# Freemasonry is True.



## Bawa112 (Oct 30, 2019)

Why are there always false stuffs or information about the Masonic institute out there, since people create or have misconceptions about these secrete society has really hindered the majority out there who have tried to reach the firm of the brotherhood organization. 


Sent from my iPhone using My Freemasonry mobile app


----------



## Elexir (Oct 30, 2019)

Bawa112 said:


> Why are there always false stuffs or information about the Masonic institute out there, since people create or have misconceptions about these secrete society has really hindered the majority out there who have tried to reach the firm of the brotherhood organization.
> 
> 
> Sent from my iPhone using My Freemasonry mobile app



There are several reasons and not all thats being said is completly false.
Part of it has to do with strong anti-semitic ideas.

Part of it has to do with people lacking understanding and taking things litteraly.

Part of it is actully theolgical, either that freemasonry is its own religion/satanism or that it says that all religions is equal. 

Part of it is historical things.


----------



## Brother JC (Oct 30, 2019)

And part of it is that people tend to believe what they think regardless of the facts. This has become worse due to the internet and the massive amount of misinformation (and disinformation) available there.

Humans are going to human.


----------



## Warrior1256 (Oct 30, 2019)

Brother JC said:


> And part of it is that people tend to believe what they think regardless of the facts.


There you go....hit it right on the head.


----------



## Bawa112 (Nov 2, 2019)

Elexir said:


> There are several reasons and not all thats being said is completly false.
> Part of it has to do with strong anti-semitic ideas.
> 
> Part of it has to do with people lacking understanding and taking things litteraly.
> ...



Yes that’s clear and well said , illusion of the mind by the  illiterates it’s real were they lack better understanding about the Masonic roles and concepts . But well I would rather live blind than to live without the expression of my mind for the truth. 

I’m from Ghana and though it’s been very hard to get response from the firm of the known lodges here , I kinda still hope that someday I will be sworn into the brotherhood. Though I have made much and deeper studies with enquiries about the Masonic organization which has inculcated some solid understanding to be part of the brother if I get the chance to . 

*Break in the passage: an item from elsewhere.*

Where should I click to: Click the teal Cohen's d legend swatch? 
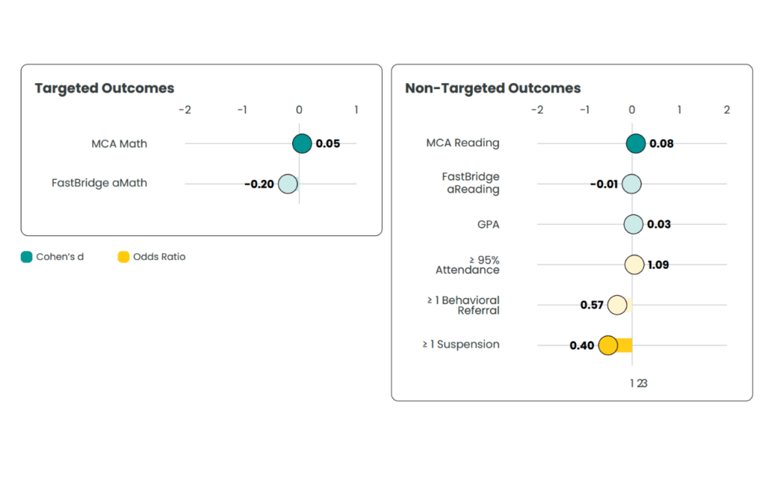[27, 257]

I want to live as a mason someday /G\


Sent from my iPhone using My Freemasonry mobile app


----------



## Bawa112 (Nov 2, 2019)

Brother JC said:


> And part of it is that people tend to believe what they think regardless of the facts. This has become worse due to the internet and the massive amount of misinformation (and disinformation) available there.
> 
> Humans are going to human.



You are absolutely right with that. The truth is really sour to the illiterate. 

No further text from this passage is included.